Dialog structure

The base of the Dialog toolset is a JSON-based protocol for describing the meta structure of the conversation. This protocol is medium independent and therefore facilitates multi-channel conversations between the agent and humans.

JSON structure

Each dialog consists of a sequential set of uterances, in this protocol called “Question”. The Question is not limited to “natural questions”, they also include comments, referrals, etc. The basic container structure is the Dialog, which is basically the addition of a label to a series of interactions:

Dialog = {
	"dialog_id":<some_id>,
	"questions":[ <Question> ]
}

Within this container a list of questions can be placed, called Questions:

Question = {
	"requester":"<id url>",
	"question_id":<some_id>,
	"question_text":"<url>",
	"type":"[ open | closed | comment | referral ]",
	"url":"<referral url>",
	"answers":[
		{ 
			"answer_id":<some_id>,
			"answer_text":"<url>",
			"callback":"<url>"
		}
	],
	"event_callbacks":[
		{
			"event":"[delivered|read|answered|timeout|cancelled|exception]",
			"callback":"<url>"
		}
	]
}

Another important structure which is used in the dialog protocol is the Answer which needs to be posted to the answer callback-urls:

Answer =  {
	"responder":"<id url>",
	"dialog_id":<originating dialog>,
	"question_id":<originating question>,
	"answer_id":<originating answer>,
	"answer_text":"<url>"
}

Similarly there is an Event structure for usage with the event_callback callback-urls:

Event =  {
	"responder":"<id url>",
	"dialog_id":<originating dialog>,
	"question_id":<originating question>,
	"event":"<originating event>",
	"message":"<string describing the event, error message>"
}

Although the above definitions list a set of possible Events, this list is actually adapter (and therefor medium) specific.Not every adapter will support all Events, nor is this list complete.

Normally generation of "_id" fields in these structures is optional, but if a question does contain "_id"s, these should be returned in the Answer and Event structures.

Obtaining content

The most important concept in this meta-description of the dialog, is the "<url>" references.

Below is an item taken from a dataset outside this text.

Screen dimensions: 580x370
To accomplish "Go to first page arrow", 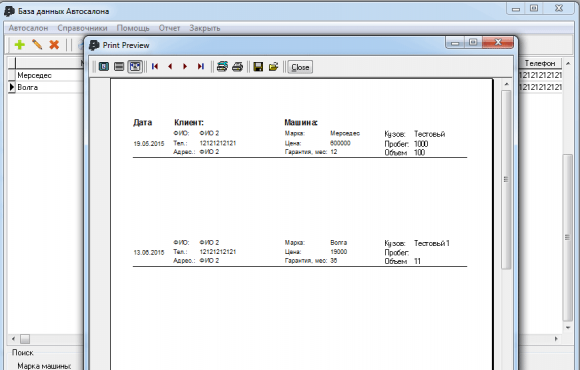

All content of the actual dialog is collected during the interpretation of the dialog. This allows the JSON structure to be completely language and medium independent.

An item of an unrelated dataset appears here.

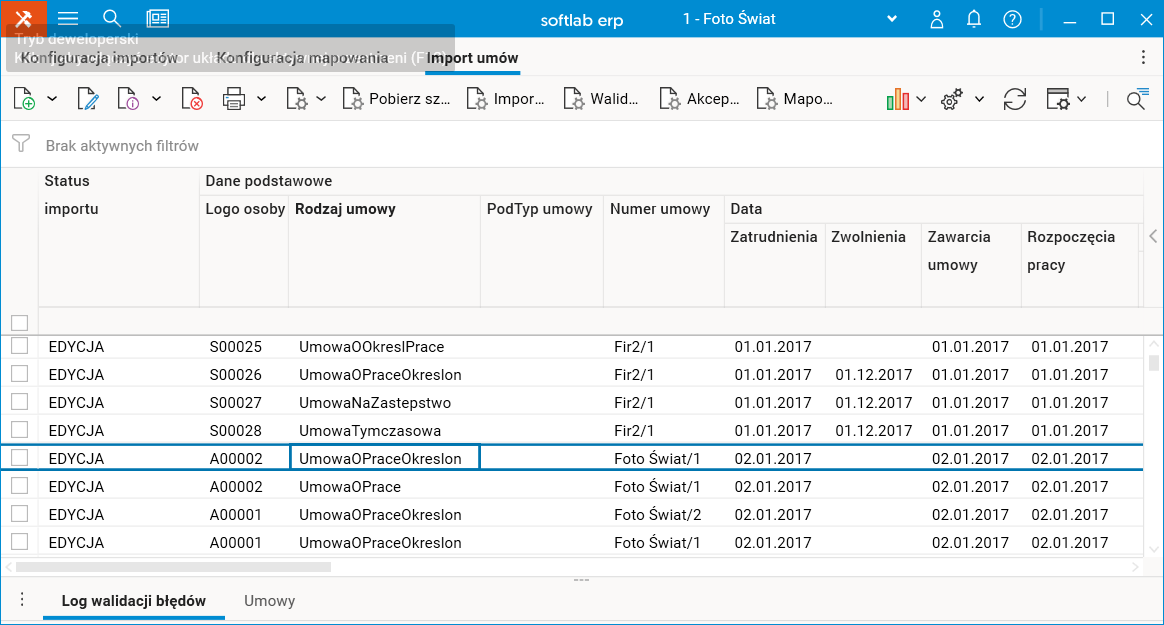1164x625 pixels.
Task: Switch to the Umowy bottom tab
Action: click(x=270, y=601)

By passing various GET parameters with the URL the content-type and content-language can be set:

http://example.com/question/1?preferred_medium=audio/wav&preferred_language=en/us

Conceptually this content is being collected from the agent who created this dialog. But in many cases the agent might reply to this http-request by sending a 307-Redirect, letting the dialog adapter collect the content from a document server or TTS system.

Handling human input

In similar fashion to content collection, the dialog standard also defines the way the resulting human input needs to be handled. In the meta-description of the dialog several ‘callback’-urls are defined. It is required for implementations of the dialog to POST the before mentioned “Answer” structure to this callback url, when the (human) responder gives the corresponding answer or the corresponding event occurs. In general this post will return a (new) question JSON structure, allowing the dynamic creation of the dialog.

Basic agent design

Using these JSON objects as the API, a software agent can provide dialog services. Although implementations may vary considerably, basically each agent will provide at least the following functions:

StartDialog() - Provides the first question of a dialog.
Answer() - Handles the answer callback functions, generally returning the next question.
GetQuestionText() - Handles the content collection, for various media and languages.
GetAnswerText() - Idem, but then for answers.
GetId() - Obtains a structure describing the participant, possibly in some agent/medium specific way.

Last updated: 03 August 2012